Multi-threading is always the wrong design

Multi-threading is always the wrong design

“We’ll just do that on a background thread”

uNetworking AB

Say what you want about Node.js. It sucks, a lot. But it was made with one very accurate observation: multithreading sucks even more.

A CPU with 4 cores doesn’t work like you are taught from entry level computer science. There is no “shared memory” with “random time access”. That’s a lie, it’s not how a CPU works. It’s not even how RAM works.

A CPU with 4 cores is going to have the capacity of executing 4 seconds of CPU-time per second. It does not matter how much “background idle threading” you do or don’t. The CPU doesn’t care. You always have 4 seconds of CPU-time per second. That’s an important concept to understand.

If you write a program in the design of Node.js — isolating a portion of the problem, pinning it to 1 thread on one CPU core, letting it access an isolated portion of RAM with no data sharing, then you have a design that is making as optimal use of CPU-time as possible. It is how you optimize for NUMA systems and CPU cache locality. Even a SMP system is going to perform better if treated as NUMA.

A CPU does not see RAM as some “shared random access memory”. Most of the time you aren’t even touching RAM at all. The CPU operates in an address space that is cached in SRAM in different layers of locality and size. As soon as you have multiple threads access the same memory, either you have cache coherence, threading bugs (which all companies have plenty of, even FAANG companies), or you need synchronization primitives that involve memory barriers that will cause shared cache lines to be sent back and forth as copies between the CPU cores, or caches to be committed to slow DRAM (the exact details depend on CPU).

In other words, isolating the problem at a high level, tackling it with single-threaded simple code is always going to be a lot faster than having a pool of threads bounce between cores, taking turn handling a shared pool of tasks. What I am saying is that designs like those in Golang, Scala and similar Actor designs are the least optimal for a modern CPU — even if the ones writing such code think of themselves as superior beings. Hint: they aren’t.

Not only is multithreading detrimental for CPU-time usage efficiency, it also brings tons of complexity very few developers (really) understand. In fact, multithreading is such a leaky abstraction that you really must study your exact model of CPU to really understand how it works. So exposing threads to some high level [in terms of abstraction] developer is opening up pandoras box for seriously complex and hard to trigger bugs. These bugs do not belong in abstract business logic. You aren’t supposed to write business logic that depend on the details of your exact CPU.

Coming back to the idea of 4 seconds of CPU-time per second.
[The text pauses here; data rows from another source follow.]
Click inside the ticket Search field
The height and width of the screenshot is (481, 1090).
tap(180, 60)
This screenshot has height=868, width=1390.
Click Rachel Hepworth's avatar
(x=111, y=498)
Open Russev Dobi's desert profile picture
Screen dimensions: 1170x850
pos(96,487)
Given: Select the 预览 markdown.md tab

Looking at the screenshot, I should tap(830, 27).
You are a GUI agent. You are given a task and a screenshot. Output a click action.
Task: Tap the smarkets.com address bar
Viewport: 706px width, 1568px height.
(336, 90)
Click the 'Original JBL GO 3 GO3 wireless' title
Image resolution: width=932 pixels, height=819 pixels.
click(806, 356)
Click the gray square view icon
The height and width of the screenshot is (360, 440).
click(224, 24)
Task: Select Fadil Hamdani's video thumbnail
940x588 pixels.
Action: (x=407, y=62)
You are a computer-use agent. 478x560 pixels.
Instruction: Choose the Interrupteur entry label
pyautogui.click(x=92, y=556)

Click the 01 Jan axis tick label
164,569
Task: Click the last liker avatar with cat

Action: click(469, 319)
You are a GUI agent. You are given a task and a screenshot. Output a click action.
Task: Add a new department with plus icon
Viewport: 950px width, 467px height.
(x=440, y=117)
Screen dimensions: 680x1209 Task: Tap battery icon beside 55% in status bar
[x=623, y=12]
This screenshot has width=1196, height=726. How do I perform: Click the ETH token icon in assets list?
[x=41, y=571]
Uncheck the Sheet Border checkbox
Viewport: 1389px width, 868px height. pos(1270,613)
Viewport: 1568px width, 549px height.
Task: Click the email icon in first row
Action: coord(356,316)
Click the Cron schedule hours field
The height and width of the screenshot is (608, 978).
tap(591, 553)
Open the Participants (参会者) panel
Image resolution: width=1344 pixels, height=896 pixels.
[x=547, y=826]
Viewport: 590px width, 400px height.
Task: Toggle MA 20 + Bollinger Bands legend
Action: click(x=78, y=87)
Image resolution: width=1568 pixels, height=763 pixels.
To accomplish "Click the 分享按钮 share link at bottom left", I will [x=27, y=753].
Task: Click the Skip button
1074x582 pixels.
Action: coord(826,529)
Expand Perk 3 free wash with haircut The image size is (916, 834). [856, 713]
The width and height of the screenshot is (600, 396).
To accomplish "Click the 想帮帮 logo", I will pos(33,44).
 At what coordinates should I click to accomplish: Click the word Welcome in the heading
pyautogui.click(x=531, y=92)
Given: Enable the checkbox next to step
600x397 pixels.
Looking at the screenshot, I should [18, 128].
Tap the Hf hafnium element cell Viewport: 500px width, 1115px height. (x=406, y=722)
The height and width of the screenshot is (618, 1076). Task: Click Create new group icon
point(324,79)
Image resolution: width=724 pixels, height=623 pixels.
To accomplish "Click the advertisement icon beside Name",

The irony is that, since you are splitting the problem in a way that requires synchronization between cores, you are actually introducing more work to be executed in the same CPU-time budget. So you are spending more time on overhead due to synchronization, which does the opposite of what you probably hoped for — it makes your code even slower, not faster. Even if you think you don’t need synchronization because you are “clearly” mutating a different part of DRAM — you can still have complex bugs due to false sharing where a cache line spans across the addressed memory of two (“clearly isolated”) threads.

And since you have threads with their own stack, things like zero-copy are practically impossible between threads since, well they stand at different depths in the stack with different registers. Zero-copy, zero-allocation flows are possible and very easy in single threaded isolated code, duplicated as many times there are CPU-cores. So if you have 4 CPU cores, you duplicate your entire single threaded code 4 times. This will utilize all CPU-time efficiently, given that the bigger problem can be reasonably cut into isolated parts (which is incredibly easy if you have a significant flow of users). And if you don’t have such a flow of users, well then you don’t care about the performance aspect either way.

I’ve seen this mistake done at every possible company you can imagine — from unknown domestic ones to global FAANG ones. It’s always a matter of pride and thinking that, we, we can manage. We are better. No. It always ends with a wall of text of threading issues once you enable ThreadSanitizer and it always leads to poor CPU-time usage, complex getter functions with return by dynamic copy, and it blows the complexity out of proportions.

The best design is the one where complexity is kept minimal, and where locality is kept maximum. That is where you get to write code that is easy to understand without having these bottomless holes of mindbogglingly complex CPU-dependent memory barrier behaviors. These designs are the easiest to deploy and write. You just make your load balancer cut the problem in isolated sections and spawn as many threads or processes of your entire single threaded program as needed.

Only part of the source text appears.